Anton Raphael Mengs - Apollo and the Muses on Parnassus

Anton Raphael Mengs, Apollo and the Muses on Parnassus, 1760-61
(Villa Albani, Rome)
Johann Joachim Winckelmann, a German literary scholar, who was working in Rome during mid 18th century, was one of the  biggest advocates of an art in the noble simplicity and quiet grandeur of the ancient Greeks.  According to Winckelmann, Greeks lived an exemplary life of a healthy diet and regular exercise which led to a healthy mind and high moral standards.  He saw an intense study of  Classical art as the only way to improve the decadence of 18th century society and the arts.  A trip to Rome and the study of the Renaissance masters, especially Michelangelo and Raphael was an essential part of for many young artist's training.   By 1760's those artist working in Rome were also exposed to Winceklmann's teachings  and were beginning to incorporate these elements in to their work. Since the 1880's, the art of this period is referred to as Neoclassical.

Apollo Belvedere, Roman 120- 130
(Copy of Bronze Original Greek 325-350BC)
(Vatican Museum, Rome) 
The German painter Anton Raphael Mengs was one of the artists who was working in Rome in the 1760's and he was commissioned by Winckelmann's patron, Cardinal Albani, to paint his new villa's reception room ceiling.  The ceiling fresco Mengs painted, Apollo and the Muses on Parnassus, is considered to be the first example of  Neoclassical painting, a revolutionary declaration of a new art. Mengs' stoic figures are standing, in a shallow picture plane in front of trees that are forming a backdrop with the mythological source of artistic inspiration, the Castillian spring in the front.

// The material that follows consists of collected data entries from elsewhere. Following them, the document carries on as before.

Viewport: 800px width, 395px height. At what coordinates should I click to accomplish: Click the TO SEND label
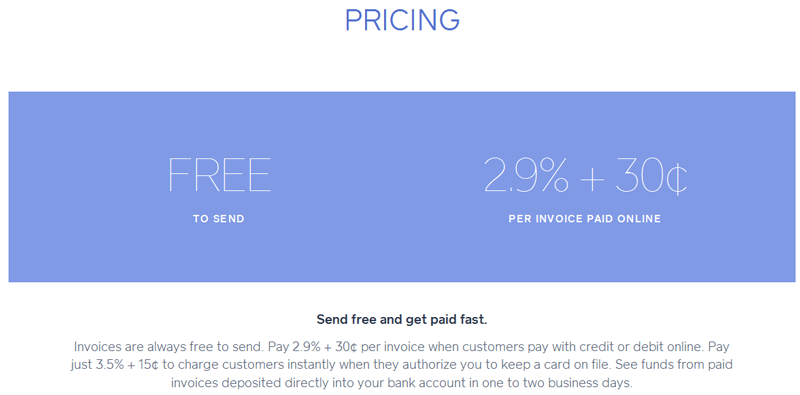coord(219,219)
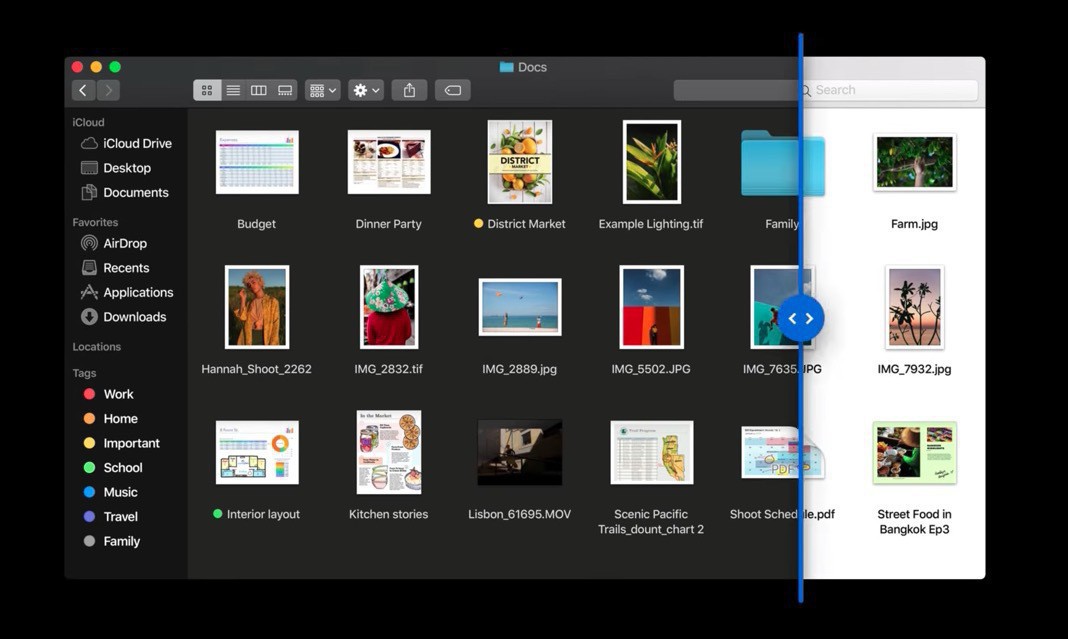The image size is (1068, 639).
Task: Switch to list view mode
Action: point(233,91)
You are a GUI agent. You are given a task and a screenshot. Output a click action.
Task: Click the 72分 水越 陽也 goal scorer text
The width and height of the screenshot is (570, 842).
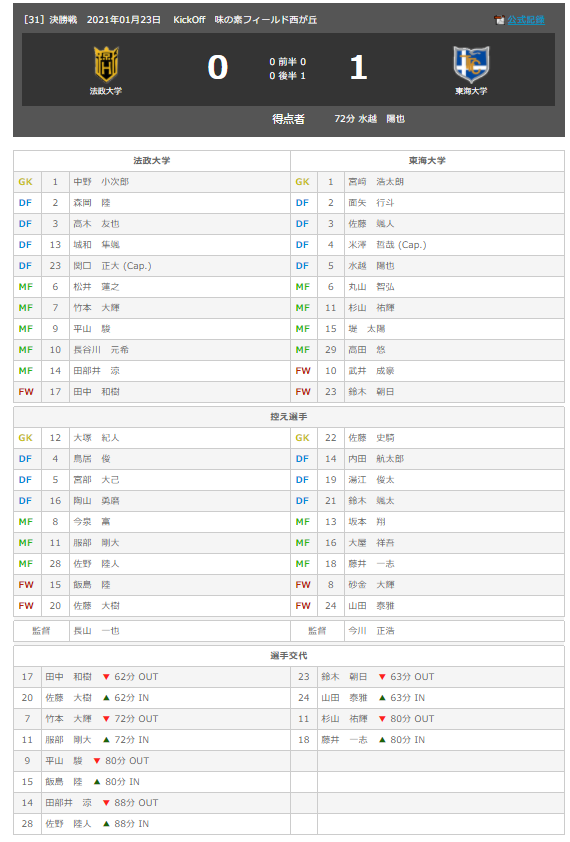tap(369, 119)
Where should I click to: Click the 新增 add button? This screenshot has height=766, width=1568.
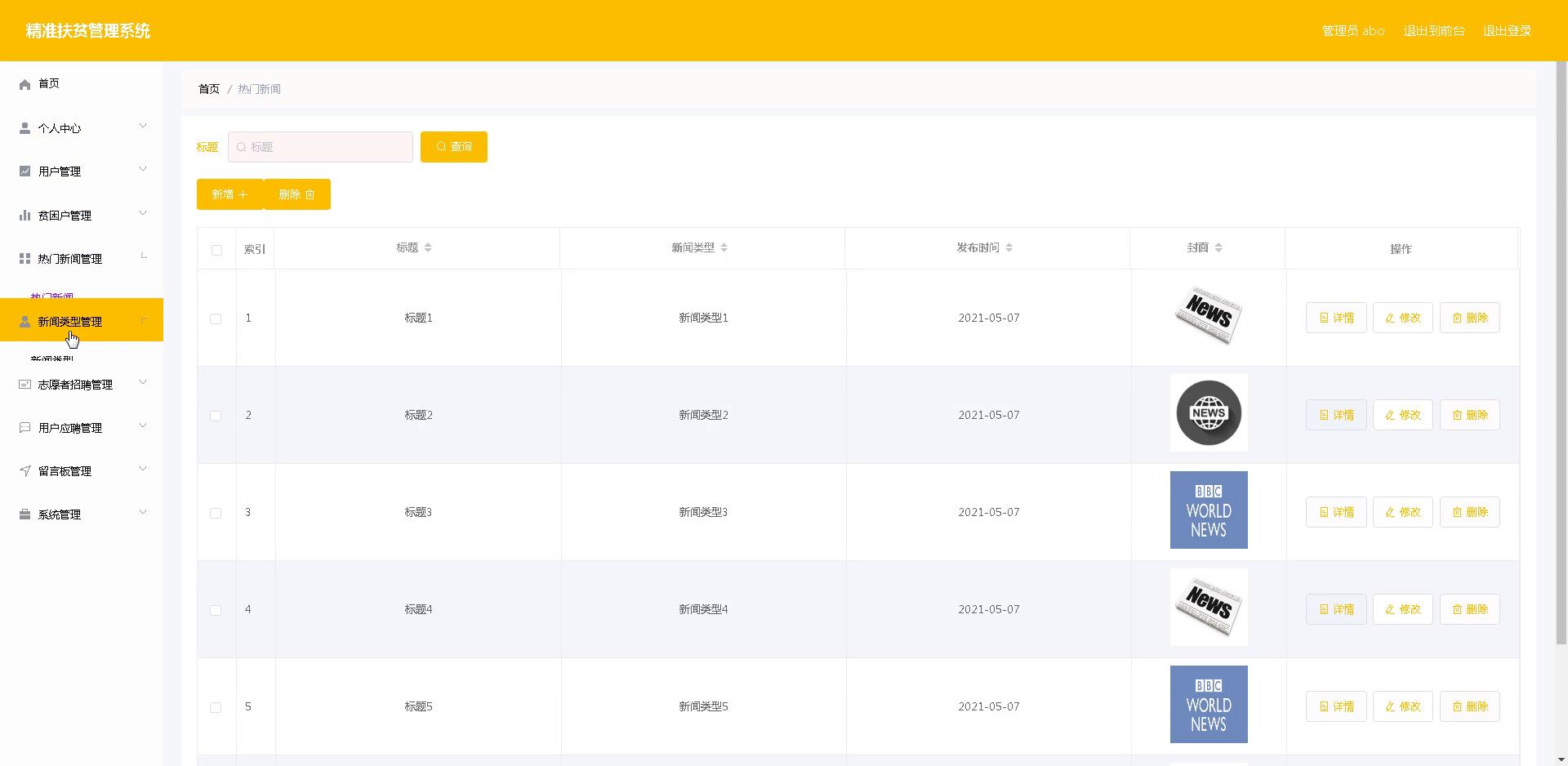(229, 194)
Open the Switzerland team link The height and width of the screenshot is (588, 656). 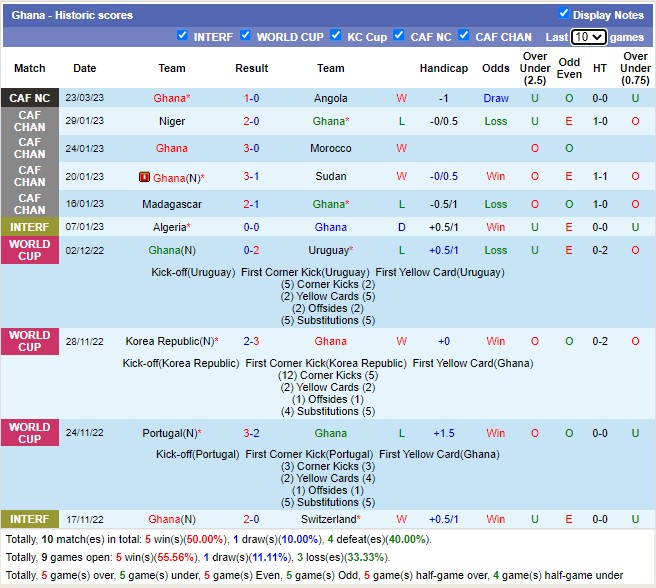[x=328, y=519]
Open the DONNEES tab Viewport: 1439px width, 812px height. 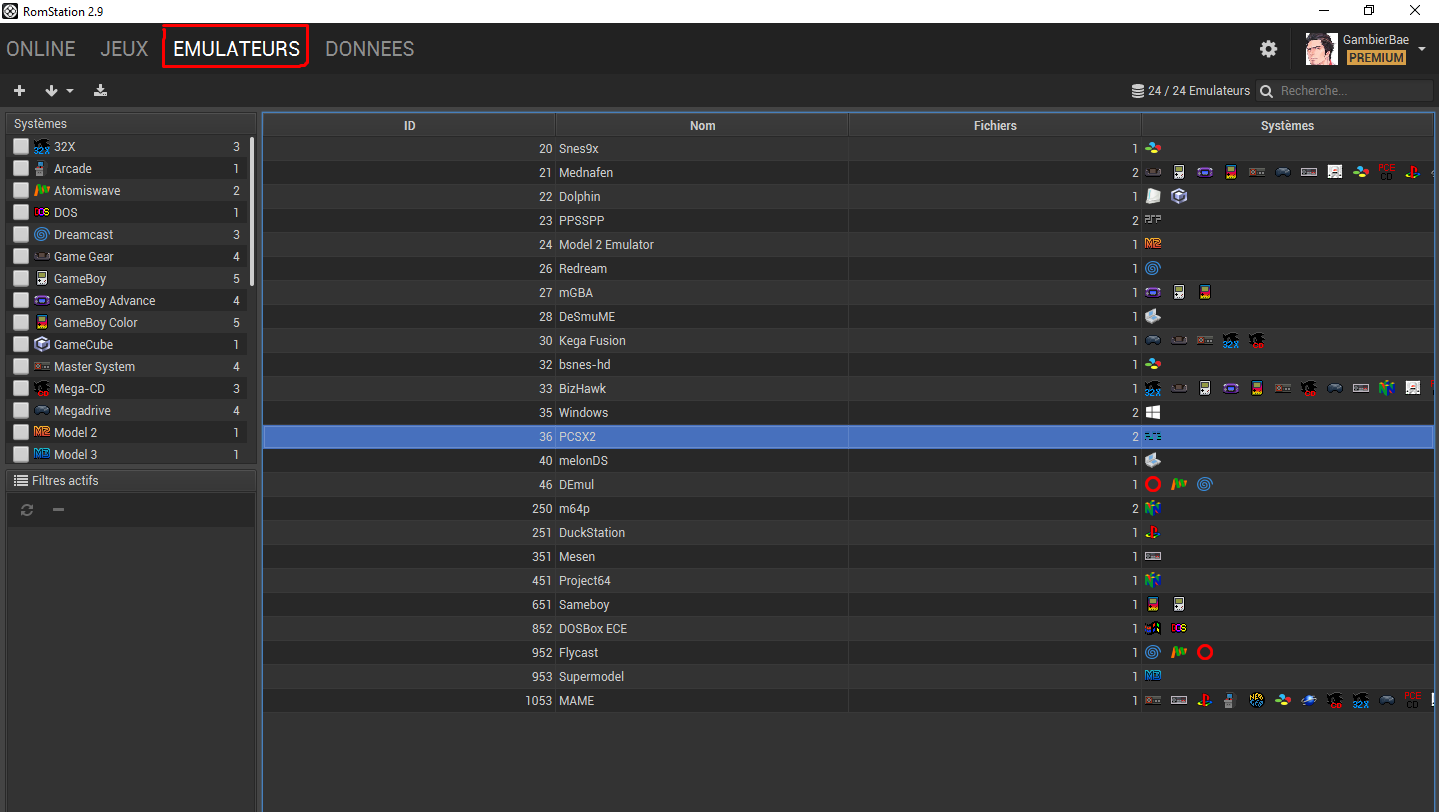point(369,49)
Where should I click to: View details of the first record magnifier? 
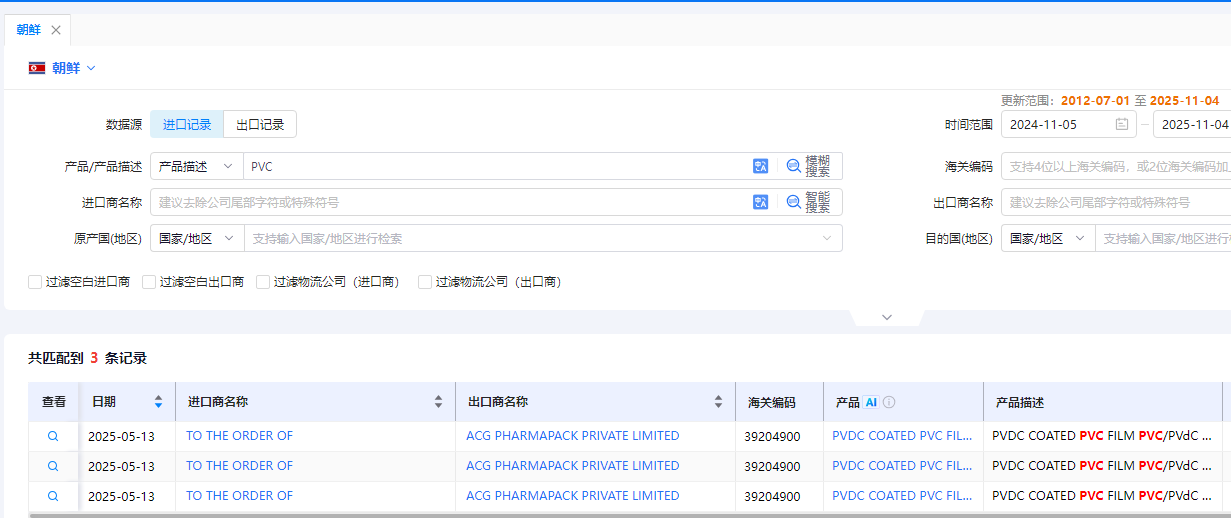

Instead of concealing the ceiling with illusionism as was the custom since the Renaissance, Mengs emphasized it as a flat surface.  Apollo is standing in the middle wearing laurels and holding a lyre, surrounded by muses in a symmetrical composition.  Mengs' idealized figures recall sculptures from antiquity, his composition, paintings from the Renaissance.  As a matter of fact, his Apollo is a rendition of the Apollo Belvedere in reverse which was believed at the time to be the most magnificent sculpture from ancient Greece (it has been proved to be a Roman copy since.)  In this ceiling fresco he seems to have captured the essence of what his friend Winckelman was calling for at the time to cleanse the arts from French Rococo and bring a subdued gravity in its stead.